» **Source data**:
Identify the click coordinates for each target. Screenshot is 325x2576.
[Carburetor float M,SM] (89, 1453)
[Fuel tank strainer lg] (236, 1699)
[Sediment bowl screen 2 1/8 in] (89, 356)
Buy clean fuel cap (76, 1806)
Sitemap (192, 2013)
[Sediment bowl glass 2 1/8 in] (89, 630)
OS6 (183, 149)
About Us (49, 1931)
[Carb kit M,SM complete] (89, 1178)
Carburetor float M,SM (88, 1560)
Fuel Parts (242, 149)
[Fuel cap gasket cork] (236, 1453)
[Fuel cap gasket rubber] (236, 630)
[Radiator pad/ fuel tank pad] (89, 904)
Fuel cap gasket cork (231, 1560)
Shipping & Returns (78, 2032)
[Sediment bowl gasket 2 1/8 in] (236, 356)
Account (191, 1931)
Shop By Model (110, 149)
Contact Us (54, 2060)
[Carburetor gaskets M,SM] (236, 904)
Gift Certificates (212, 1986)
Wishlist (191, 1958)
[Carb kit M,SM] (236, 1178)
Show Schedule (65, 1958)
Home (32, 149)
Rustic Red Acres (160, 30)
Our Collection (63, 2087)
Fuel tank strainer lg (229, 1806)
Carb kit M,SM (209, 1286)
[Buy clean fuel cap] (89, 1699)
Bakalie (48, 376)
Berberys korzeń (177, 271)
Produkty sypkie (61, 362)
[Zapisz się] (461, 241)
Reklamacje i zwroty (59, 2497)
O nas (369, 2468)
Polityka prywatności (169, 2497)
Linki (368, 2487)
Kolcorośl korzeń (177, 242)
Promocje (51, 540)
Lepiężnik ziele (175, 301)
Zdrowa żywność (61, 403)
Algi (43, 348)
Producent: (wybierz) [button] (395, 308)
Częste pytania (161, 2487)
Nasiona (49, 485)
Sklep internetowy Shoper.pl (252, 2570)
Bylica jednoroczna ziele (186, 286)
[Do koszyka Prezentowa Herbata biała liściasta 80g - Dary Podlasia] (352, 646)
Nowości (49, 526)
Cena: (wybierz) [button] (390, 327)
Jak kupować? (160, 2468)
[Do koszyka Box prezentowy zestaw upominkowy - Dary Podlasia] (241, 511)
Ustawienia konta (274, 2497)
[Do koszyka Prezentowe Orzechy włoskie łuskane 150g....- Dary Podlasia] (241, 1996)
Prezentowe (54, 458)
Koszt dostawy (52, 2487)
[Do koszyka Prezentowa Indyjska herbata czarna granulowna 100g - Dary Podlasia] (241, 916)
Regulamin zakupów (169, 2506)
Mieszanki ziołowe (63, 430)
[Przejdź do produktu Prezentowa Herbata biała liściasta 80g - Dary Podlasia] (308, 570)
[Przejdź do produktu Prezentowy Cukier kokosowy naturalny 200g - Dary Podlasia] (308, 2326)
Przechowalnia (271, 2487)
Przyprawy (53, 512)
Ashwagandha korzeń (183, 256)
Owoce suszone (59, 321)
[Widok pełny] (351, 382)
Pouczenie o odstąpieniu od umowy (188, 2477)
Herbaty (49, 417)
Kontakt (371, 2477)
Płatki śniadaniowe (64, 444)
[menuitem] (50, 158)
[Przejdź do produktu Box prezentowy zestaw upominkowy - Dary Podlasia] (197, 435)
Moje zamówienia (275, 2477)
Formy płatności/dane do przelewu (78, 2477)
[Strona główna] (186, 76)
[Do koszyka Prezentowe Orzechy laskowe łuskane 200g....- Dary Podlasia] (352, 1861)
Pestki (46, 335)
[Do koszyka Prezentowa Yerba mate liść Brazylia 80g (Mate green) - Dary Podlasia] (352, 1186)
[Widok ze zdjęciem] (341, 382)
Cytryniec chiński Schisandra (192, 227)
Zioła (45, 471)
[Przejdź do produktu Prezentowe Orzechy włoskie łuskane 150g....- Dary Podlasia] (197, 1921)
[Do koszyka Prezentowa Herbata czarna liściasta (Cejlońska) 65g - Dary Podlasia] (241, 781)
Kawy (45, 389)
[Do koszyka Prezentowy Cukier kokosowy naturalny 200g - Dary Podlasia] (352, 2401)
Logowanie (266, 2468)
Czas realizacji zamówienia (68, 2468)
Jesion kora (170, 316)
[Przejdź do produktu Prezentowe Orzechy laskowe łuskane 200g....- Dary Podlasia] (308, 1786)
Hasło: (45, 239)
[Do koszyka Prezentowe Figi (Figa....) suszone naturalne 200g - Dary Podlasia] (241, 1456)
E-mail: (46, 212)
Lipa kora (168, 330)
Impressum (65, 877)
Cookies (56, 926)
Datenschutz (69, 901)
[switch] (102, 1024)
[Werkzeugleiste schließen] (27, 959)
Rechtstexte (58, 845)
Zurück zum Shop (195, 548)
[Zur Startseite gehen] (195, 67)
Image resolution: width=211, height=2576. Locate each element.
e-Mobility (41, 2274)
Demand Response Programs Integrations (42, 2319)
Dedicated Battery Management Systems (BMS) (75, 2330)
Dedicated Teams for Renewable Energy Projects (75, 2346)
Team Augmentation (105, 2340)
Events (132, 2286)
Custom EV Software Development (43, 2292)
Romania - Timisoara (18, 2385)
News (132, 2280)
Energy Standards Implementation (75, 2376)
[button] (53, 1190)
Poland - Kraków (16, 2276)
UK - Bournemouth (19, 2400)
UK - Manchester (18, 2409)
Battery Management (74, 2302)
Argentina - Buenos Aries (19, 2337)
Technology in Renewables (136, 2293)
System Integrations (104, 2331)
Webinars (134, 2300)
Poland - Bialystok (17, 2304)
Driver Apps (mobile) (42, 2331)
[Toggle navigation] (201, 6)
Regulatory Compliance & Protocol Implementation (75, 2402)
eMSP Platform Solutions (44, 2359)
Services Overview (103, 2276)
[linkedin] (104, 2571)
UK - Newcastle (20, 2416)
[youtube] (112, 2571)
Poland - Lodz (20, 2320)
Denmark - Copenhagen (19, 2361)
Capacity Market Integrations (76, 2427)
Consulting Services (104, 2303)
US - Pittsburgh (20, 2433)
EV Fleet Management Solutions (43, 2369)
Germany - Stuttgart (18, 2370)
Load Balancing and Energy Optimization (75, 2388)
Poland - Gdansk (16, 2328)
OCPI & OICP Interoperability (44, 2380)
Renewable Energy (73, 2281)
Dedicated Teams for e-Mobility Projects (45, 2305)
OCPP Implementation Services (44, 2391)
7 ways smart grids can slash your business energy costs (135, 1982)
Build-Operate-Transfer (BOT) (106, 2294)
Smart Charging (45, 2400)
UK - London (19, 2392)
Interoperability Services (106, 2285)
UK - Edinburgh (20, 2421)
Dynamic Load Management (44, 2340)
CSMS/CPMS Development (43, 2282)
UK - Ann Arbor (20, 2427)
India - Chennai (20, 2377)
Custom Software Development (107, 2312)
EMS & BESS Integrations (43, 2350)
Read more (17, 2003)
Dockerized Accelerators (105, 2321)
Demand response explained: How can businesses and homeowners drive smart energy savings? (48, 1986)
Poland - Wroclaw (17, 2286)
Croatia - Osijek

» **Assignment**: Examine each line of the records above and tally those with the string "upominkowy". State the total alone.

» **Your solution**: 2